### SET EXERCISE
Return the lines of the material below, starting at the line that contains "You are a computer-use agent." and continuing through the end, with every line reproduced verbatim. Leave the pictures out of your answer.

Dataset rows:
= = = = = = =

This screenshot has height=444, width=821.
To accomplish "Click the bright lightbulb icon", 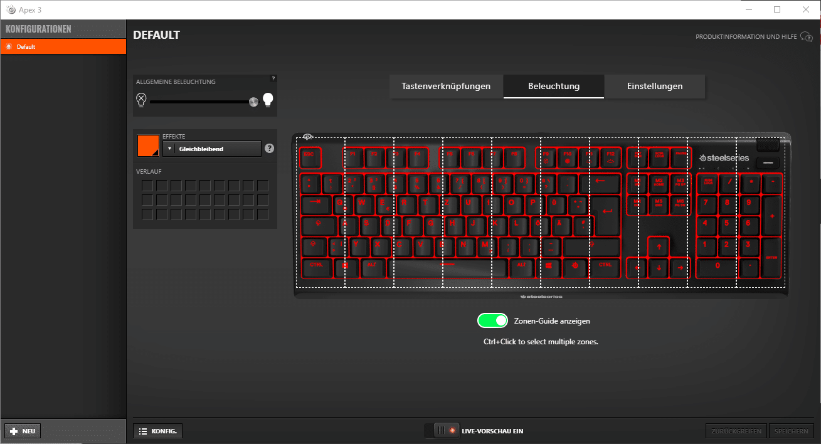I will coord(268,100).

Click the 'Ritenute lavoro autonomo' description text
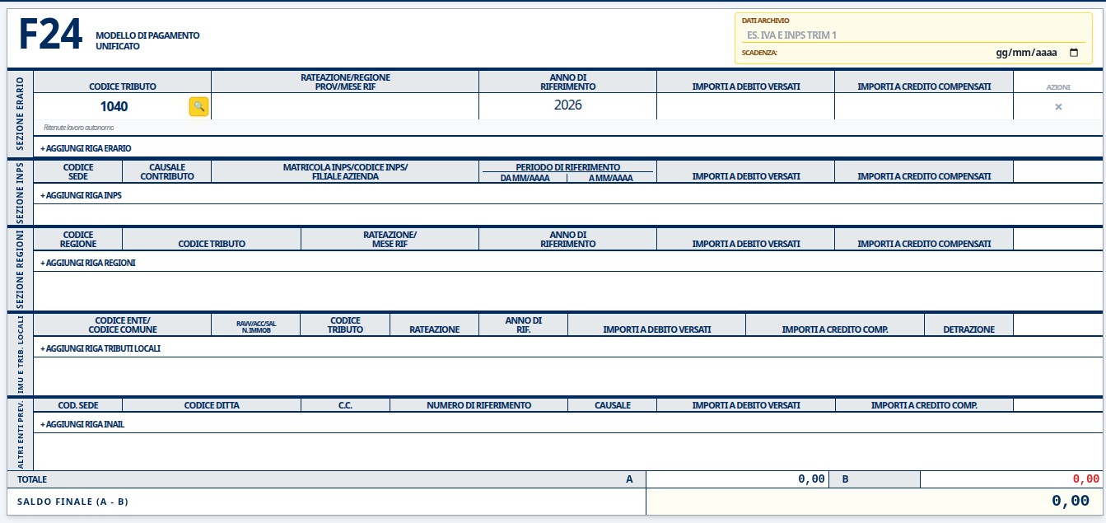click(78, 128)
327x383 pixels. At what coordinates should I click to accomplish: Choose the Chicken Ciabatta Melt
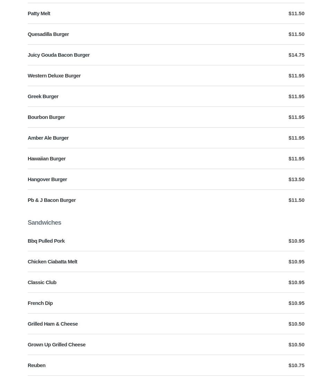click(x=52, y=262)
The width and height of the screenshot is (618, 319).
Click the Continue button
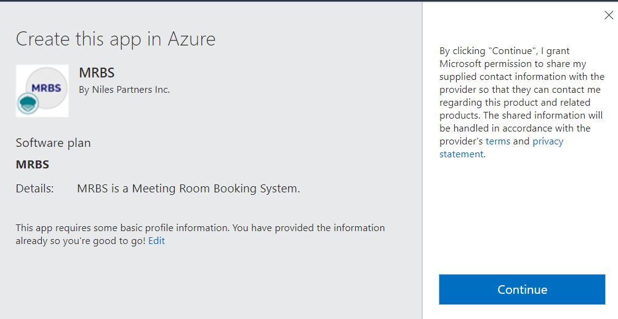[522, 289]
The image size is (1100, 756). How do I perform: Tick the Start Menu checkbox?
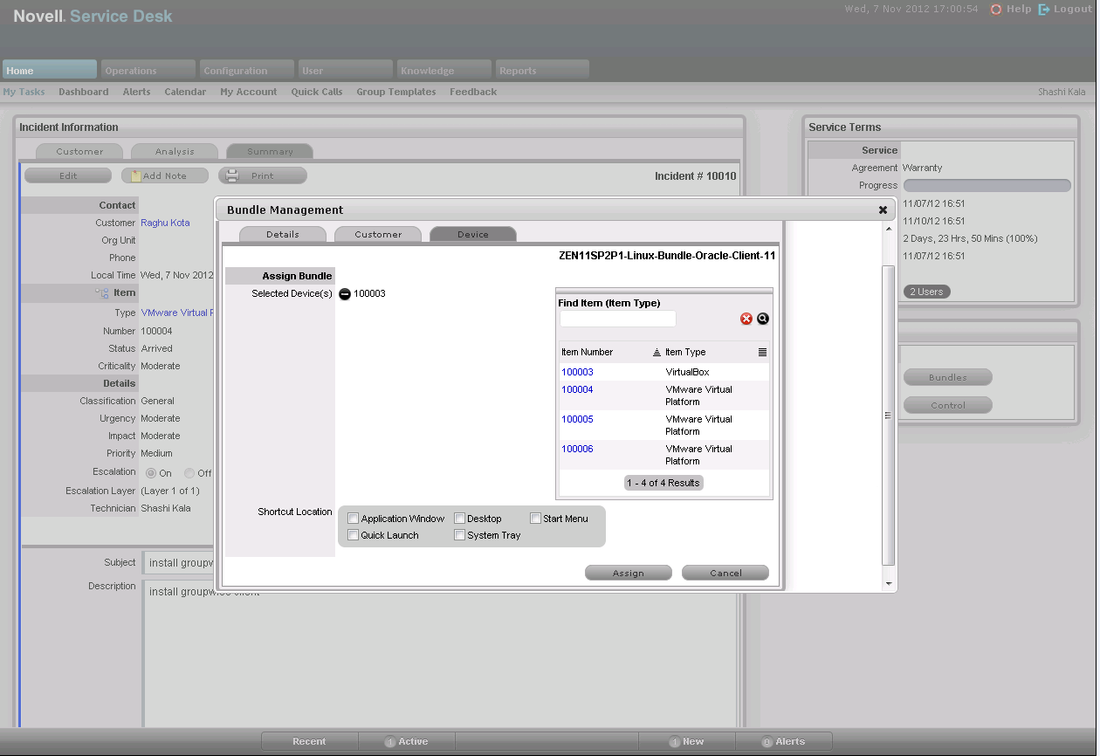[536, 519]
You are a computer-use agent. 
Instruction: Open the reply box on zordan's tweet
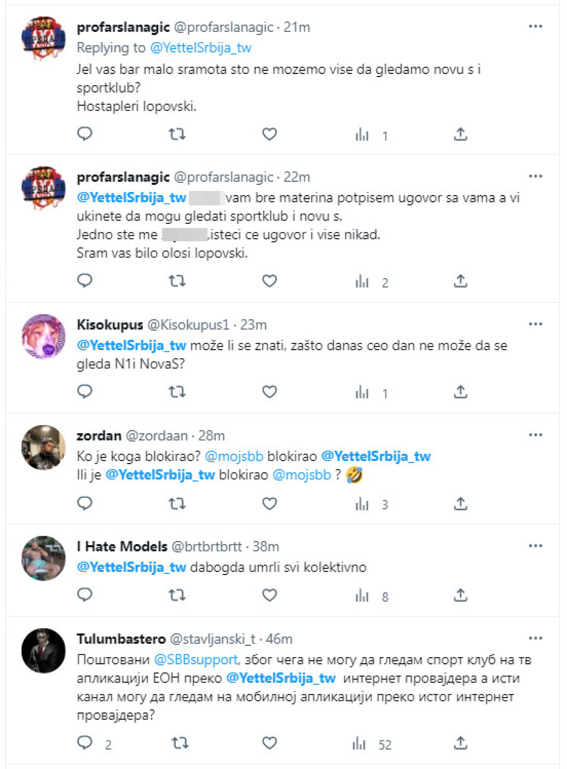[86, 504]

= = = = = = =

### OUTPUT OF THE EXERCISE
You are a computer-use agent. 
Instruction: Open the reply box on zordan's tweet
[86, 504]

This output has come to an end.